» TO BE DONE
Update the lines starting at the one containing "Given: Expand the" and ending at the one containing "tap(75, 170)" by replacing "dropdown" with "menu". Leave everything else unchanged, and give only those lines.

» GIVEN RECORDS
= = = = = = =
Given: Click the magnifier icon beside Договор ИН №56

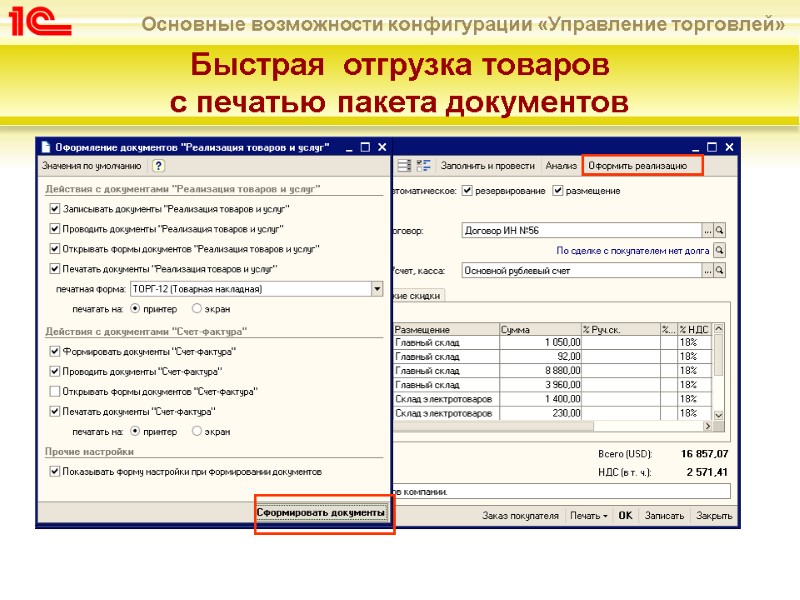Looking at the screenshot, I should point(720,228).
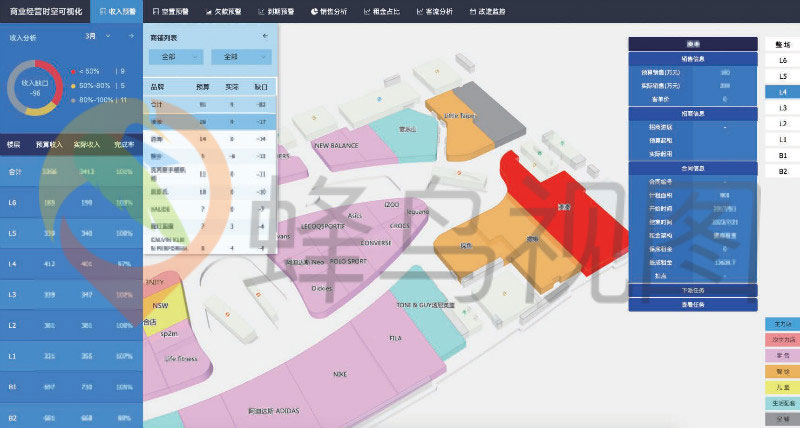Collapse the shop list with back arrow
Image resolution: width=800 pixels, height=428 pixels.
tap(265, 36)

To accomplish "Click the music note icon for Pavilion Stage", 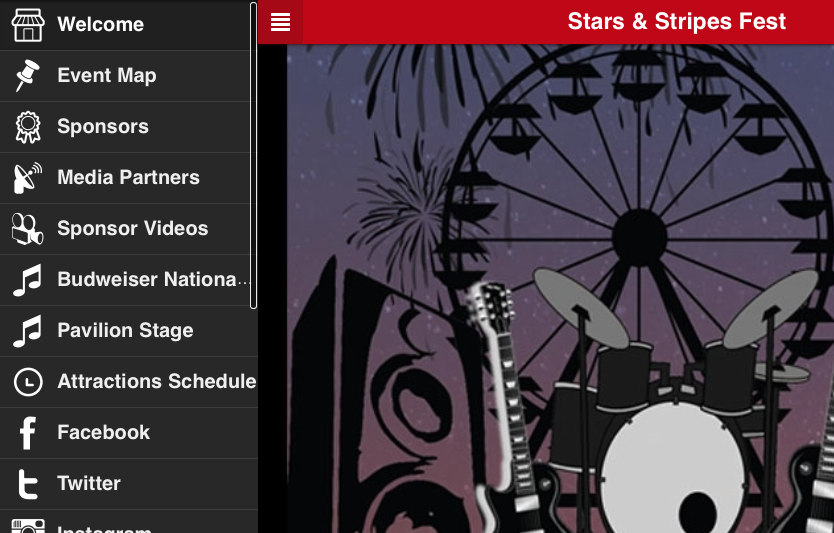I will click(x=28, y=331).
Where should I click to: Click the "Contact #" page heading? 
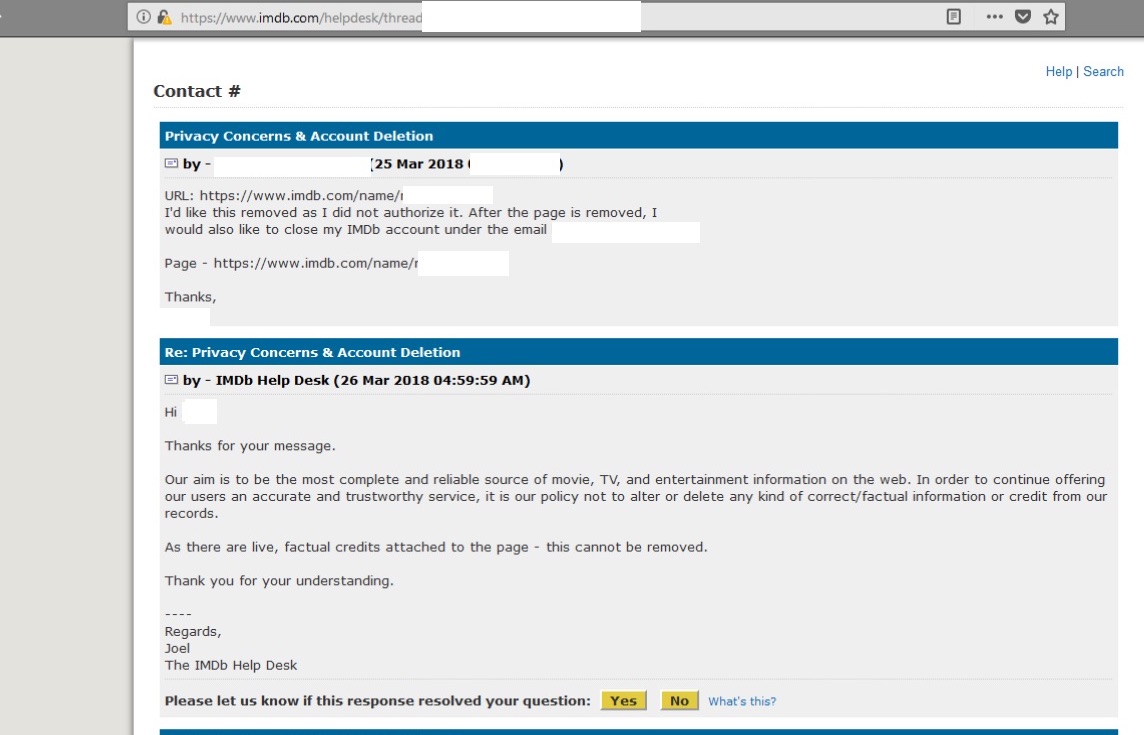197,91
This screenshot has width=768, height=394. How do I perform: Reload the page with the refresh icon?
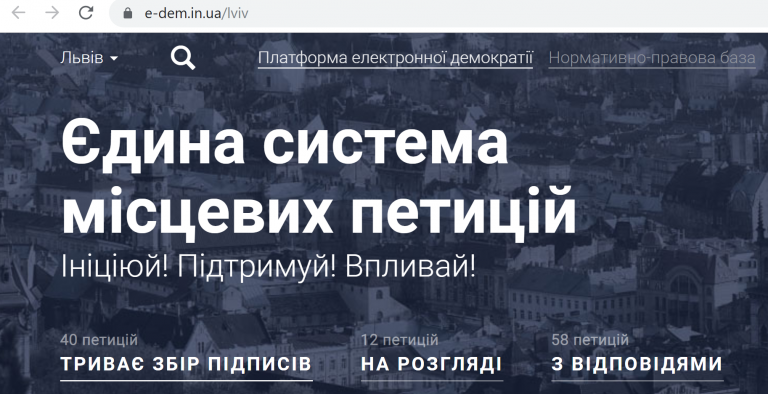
= = = = = = =
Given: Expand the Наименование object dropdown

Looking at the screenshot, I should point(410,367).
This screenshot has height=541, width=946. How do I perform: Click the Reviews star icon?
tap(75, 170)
= = = = = = =
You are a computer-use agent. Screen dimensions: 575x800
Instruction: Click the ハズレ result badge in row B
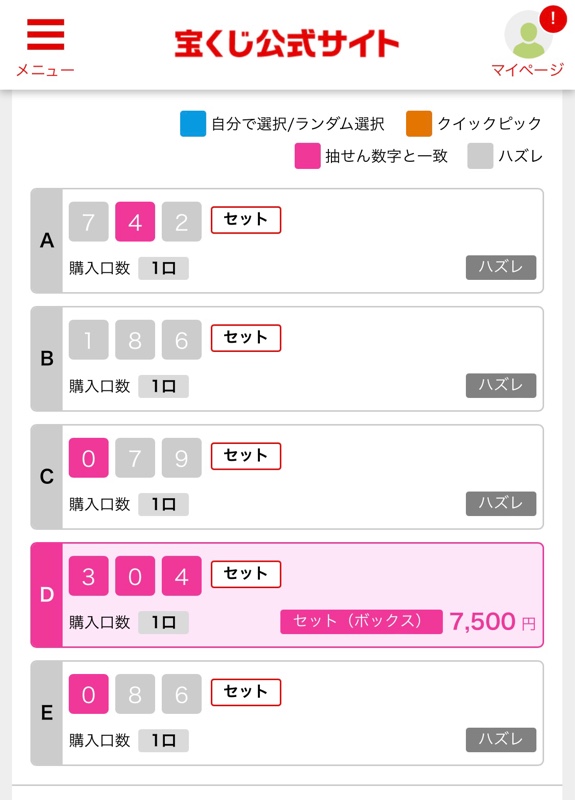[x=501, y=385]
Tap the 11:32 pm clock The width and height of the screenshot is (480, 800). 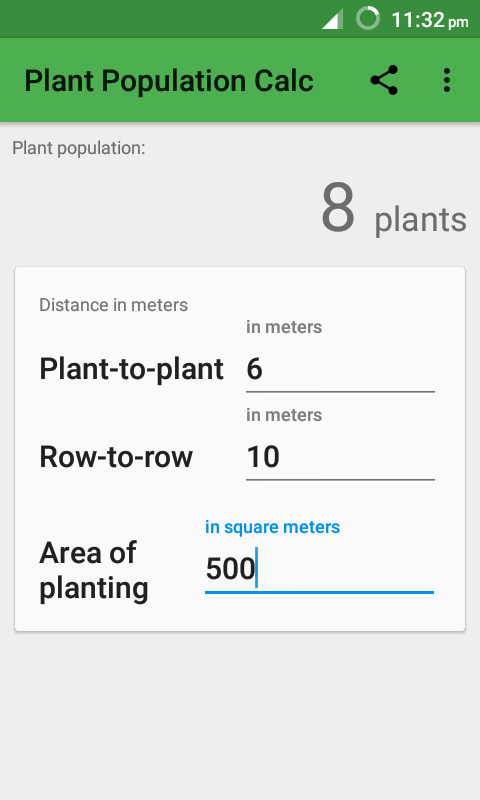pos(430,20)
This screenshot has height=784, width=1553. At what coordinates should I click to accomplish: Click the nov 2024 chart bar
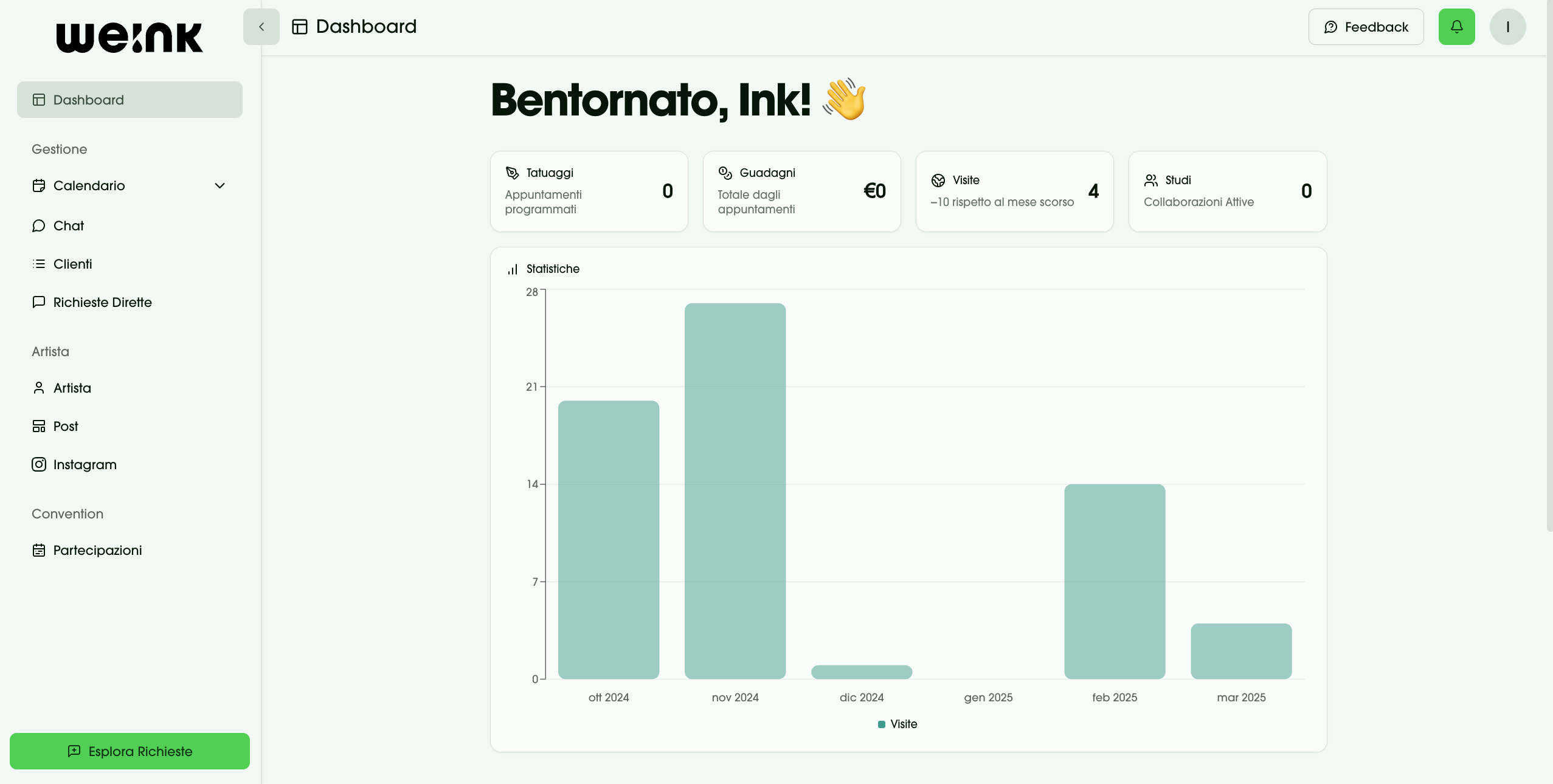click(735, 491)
= = = = = = =
» REPLY TO THE TASK
Given: Expand the Наименование object menu

Looking at the screenshot, I should point(410,367).
This screenshot has height=541, width=946. How do I perform: Click the Reviews star icon?
tap(75, 170)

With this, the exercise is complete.